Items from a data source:
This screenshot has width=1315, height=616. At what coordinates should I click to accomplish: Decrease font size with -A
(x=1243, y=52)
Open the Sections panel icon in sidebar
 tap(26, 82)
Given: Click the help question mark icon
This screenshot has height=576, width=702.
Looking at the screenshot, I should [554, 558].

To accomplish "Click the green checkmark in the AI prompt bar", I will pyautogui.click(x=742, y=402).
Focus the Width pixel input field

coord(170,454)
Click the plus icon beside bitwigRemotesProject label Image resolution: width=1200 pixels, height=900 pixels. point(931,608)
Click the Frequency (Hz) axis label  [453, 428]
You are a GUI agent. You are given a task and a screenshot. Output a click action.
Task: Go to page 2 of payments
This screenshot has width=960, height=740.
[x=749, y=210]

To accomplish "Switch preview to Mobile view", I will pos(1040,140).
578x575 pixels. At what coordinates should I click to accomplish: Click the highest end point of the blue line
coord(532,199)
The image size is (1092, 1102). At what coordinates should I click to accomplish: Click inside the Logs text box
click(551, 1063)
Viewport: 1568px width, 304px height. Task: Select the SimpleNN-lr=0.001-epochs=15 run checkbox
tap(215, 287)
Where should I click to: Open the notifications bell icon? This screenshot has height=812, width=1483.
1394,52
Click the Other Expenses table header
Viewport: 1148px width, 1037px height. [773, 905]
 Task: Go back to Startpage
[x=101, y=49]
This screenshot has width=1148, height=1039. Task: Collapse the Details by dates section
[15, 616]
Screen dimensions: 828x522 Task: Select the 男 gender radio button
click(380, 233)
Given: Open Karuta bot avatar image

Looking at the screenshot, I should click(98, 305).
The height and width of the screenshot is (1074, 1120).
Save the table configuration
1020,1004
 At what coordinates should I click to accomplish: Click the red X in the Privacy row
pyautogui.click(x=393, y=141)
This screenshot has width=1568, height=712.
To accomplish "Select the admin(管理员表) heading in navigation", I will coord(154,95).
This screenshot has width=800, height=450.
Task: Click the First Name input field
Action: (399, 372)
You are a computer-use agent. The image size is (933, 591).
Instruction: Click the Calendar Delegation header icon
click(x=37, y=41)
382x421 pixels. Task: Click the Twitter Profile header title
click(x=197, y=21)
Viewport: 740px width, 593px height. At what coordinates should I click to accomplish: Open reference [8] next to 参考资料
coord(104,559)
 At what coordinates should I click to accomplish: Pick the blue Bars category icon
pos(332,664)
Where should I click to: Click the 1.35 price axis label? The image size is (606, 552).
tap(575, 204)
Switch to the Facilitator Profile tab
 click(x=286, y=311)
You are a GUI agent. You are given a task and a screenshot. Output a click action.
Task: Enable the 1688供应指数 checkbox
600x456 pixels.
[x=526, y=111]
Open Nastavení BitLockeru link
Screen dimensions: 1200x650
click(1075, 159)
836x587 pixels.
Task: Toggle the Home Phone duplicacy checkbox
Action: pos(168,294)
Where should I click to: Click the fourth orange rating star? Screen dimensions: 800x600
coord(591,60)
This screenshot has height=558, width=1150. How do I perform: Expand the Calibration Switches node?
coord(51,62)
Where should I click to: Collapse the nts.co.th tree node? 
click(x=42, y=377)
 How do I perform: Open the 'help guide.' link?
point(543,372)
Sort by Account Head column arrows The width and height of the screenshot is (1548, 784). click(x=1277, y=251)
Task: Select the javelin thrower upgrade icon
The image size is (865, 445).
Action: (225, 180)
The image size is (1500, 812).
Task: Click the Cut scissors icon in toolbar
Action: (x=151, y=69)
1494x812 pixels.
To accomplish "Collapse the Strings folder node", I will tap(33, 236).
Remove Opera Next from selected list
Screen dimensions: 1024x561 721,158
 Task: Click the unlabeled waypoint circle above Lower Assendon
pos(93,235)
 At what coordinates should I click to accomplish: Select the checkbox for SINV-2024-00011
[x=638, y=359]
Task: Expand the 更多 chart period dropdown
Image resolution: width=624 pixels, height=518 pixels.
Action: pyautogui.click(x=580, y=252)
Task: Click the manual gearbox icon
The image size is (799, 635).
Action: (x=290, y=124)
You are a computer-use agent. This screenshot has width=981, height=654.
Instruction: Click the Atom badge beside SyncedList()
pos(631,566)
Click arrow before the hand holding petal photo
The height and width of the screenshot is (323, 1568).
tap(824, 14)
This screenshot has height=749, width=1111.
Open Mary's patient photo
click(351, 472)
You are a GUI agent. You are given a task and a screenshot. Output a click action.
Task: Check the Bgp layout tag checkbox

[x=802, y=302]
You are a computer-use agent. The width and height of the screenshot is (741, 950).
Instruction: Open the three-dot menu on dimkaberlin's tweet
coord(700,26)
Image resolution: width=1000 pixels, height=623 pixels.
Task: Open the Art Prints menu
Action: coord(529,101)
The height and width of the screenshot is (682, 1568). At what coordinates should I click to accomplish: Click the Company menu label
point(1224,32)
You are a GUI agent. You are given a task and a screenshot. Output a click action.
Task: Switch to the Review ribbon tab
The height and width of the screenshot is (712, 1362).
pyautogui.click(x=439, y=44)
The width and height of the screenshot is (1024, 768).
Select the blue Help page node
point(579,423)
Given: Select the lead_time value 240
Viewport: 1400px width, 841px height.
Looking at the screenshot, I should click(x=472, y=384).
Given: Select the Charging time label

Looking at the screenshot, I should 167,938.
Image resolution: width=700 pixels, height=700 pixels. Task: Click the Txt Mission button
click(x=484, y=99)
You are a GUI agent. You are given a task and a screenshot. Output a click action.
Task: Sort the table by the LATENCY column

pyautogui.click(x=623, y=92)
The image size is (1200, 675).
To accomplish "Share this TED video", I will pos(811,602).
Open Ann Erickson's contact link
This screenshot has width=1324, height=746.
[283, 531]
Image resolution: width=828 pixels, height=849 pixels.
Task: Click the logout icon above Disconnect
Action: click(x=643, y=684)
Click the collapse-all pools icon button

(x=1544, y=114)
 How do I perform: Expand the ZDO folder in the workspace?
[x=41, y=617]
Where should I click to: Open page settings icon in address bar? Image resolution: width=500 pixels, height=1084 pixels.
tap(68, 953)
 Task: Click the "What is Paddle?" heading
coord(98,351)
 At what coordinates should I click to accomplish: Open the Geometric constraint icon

## EXERCISE REQUIREMENTS
Repeat every record, keeping each word and mark exactly as it is.

## TASK OUTPUT
This screenshot has width=1315, height=616. At what coordinates should I click to accomplish: Decrease font size with -A
(x=1243, y=52)
Open the Sections panel icon in sidebar
 tap(26, 82)
Given: Click the help question mark icon
This screenshot has height=576, width=702.
Looking at the screenshot, I should [554, 558].

To accomplish "Click the green checkmark in the AI prompt bar", I will pyautogui.click(x=742, y=402).
Focus the Width pixel input field

coord(170,454)
Click the plus icon beside bitwigRemotesProject label Image resolution: width=1200 pixels, height=900 pixels. point(931,608)
Click the Frequency (Hz) axis label  [453, 428]
You are a GUI agent. You are given a task and a screenshot. Output a click action.
Task: Go to page 2 of payments
This screenshot has width=960, height=740.
[x=749, y=210]

To accomplish "Switch preview to Mobile view", I will pos(1040,140).
578x575 pixels. At what coordinates should I click to accomplish: Click the highest end point of the blue line
coord(532,199)
The image size is (1092, 1102). At what coordinates should I click to accomplish: Click inside the Logs text box
click(551, 1063)
Viewport: 1568px width, 304px height. Task: Select the SimpleNN-lr=0.001-epochs=15 run checkbox
tap(215, 287)
Where should I click to: Open the notifications bell icon? This screenshot has height=812, width=1483.
1394,52
Click the Other Expenses table header
Viewport: 1148px width, 1037px height. [773, 905]
 Task: Go back to Startpage
[x=101, y=49]
This screenshot has width=1148, height=1039. Task: Collapse the Details by dates section
[15, 616]
Screen dimensions: 828x522 Task: Select the 男 gender radio button
click(380, 233)
Given: Open Karuta bot avatar image

Looking at the screenshot, I should click(98, 305).
The height and width of the screenshot is (1074, 1120).
Save the table configuration
1020,1004
 At what coordinates should I click to accomplish: Click the red X in the Privacy row
pyautogui.click(x=393, y=141)
This screenshot has width=1568, height=712.
To accomplish "Select the admin(管理员表) heading in navigation", I will coord(154,95).
This screenshot has width=800, height=450.
Task: Click the First Name input field
Action: (399, 372)
You are a computer-use agent. The image size is (933, 591).
Instruction: Click the Calendar Delegation header icon
click(x=37, y=41)
382x421 pixels. Task: Click the Twitter Profile header title
click(x=197, y=21)
Viewport: 740px width, 593px height. At what coordinates should I click to accomplish: Open reference [8] next to 参考资料
coord(104,559)
 At what coordinates should I click to accomplish: Pick the blue Bars category icon
pos(332,664)
Where should I click to: Click the 1.35 price axis label? The image size is (606, 552).
tap(575, 204)
Switch to the Facilitator Profile tab
 click(x=286, y=311)
You are a GUI agent. You are given a task and a screenshot. Output a click action.
Task: Enable the 1688供应指数 checkbox
600x456 pixels.
[x=526, y=111]
Open Nastavení BitLockeru link
Screen dimensions: 1200x650
click(1075, 159)
836x587 pixels.
Task: Toggle the Home Phone duplicacy checkbox
Action: pos(168,294)
Where should I click to: Click the fourth orange rating star? Screen dimensions: 800x600
coord(591,60)
This screenshot has height=558, width=1150. How do I perform: Expand the Calibration Switches node?
coord(51,62)
Where should I click to: Collapse the nts.co.th tree node? 
click(x=42, y=377)
 How do I perform: Open the 'help guide.' link?
point(543,372)
Sort by Account Head column arrows The width and height of the screenshot is (1548, 784). click(x=1277, y=251)
Task: Select the javelin thrower upgrade icon
The image size is (865, 445).
Action: (225, 180)
The image size is (1500, 812).
Task: Click the Cut scissors icon in toolbar
Action: (x=151, y=69)
1494x812 pixels.
To accomplish "Collapse the Strings folder node", I will tap(33, 236).
Remove Opera Next from selected list
Screen dimensions: 1024x561 721,158
 Task: Click the unlabeled waypoint circle above Lower Assendon
pos(93,235)
 At what coordinates should I click to accomplish: Select the checkbox for SINV-2024-00011
[x=638, y=359]
Task: Expand the 更多 chart period dropdown
Image resolution: width=624 pixels, height=518 pixels.
Action: pyautogui.click(x=580, y=252)
Task: Click the manual gearbox icon
The image size is (799, 635).
Action: (x=290, y=124)
You are a computer-use agent. This screenshot has width=981, height=654.
Instruction: Click the Atom badge beside SyncedList()
pos(631,566)
Click arrow before the hand holding petal photo
The height and width of the screenshot is (323, 1568).
tap(824, 14)
This screenshot has height=749, width=1111.
Open Mary's patient photo
click(351, 472)
You are a GUI agent. You are given a task and a screenshot. Output a click action.
Task: Check the Bgp layout tag checkbox

[x=802, y=302]
You are a computer-use agent. The width and height of the screenshot is (741, 950).
Instruction: Open the three-dot menu on dimkaberlin's tweet
coord(700,26)
Image resolution: width=1000 pixels, height=623 pixels.
Task: Open the Art Prints menu
Action: coord(529,101)
The height and width of the screenshot is (682, 1568). At what coordinates should I click to accomplish: Click the Company menu label
point(1224,32)
You are a GUI agent. You are given a task and a screenshot. Output a click action.
Task: Switch to the Review ribbon tab
The height and width of the screenshot is (712, 1362).
pyautogui.click(x=439, y=44)
The width and height of the screenshot is (1024, 768).
Select the blue Help page node
point(579,423)
Given: Select the lead_time value 240
Viewport: 1400px width, 841px height.
Looking at the screenshot, I should click(x=472, y=384).
Given: Select the Charging time label

Looking at the screenshot, I should 167,938.
Image resolution: width=700 pixels, height=700 pixels. Task: Click the Txt Mission button
click(x=484, y=99)
You are a GUI agent. You are given a task and a screenshot. Output a click action.
Task: Sort the table by the LATENCY column

pyautogui.click(x=623, y=92)
The image size is (1200, 675).
To accomplish "Share this TED video", I will pos(811,602).
Open Ann Erickson's contact link
This screenshot has width=1324, height=746.
[283, 531]
Image resolution: width=828 pixels, height=849 pixels.
Task: Click the logout icon above Disconnect
Action: click(x=643, y=684)
Click the collapse-all pools icon button

(x=1544, y=114)
 How do I perform: Expand the ZDO folder in the workspace?
[x=41, y=617]
Where should I click to: Open page settings icon in address bar? Image resolution: width=500 pixels, height=1084 pixels.
tap(68, 953)
 Task: Click the "What is Paddle?" heading
coord(98,351)
 At what coordinates should I click to accomplish: Open the Geometric constraint icon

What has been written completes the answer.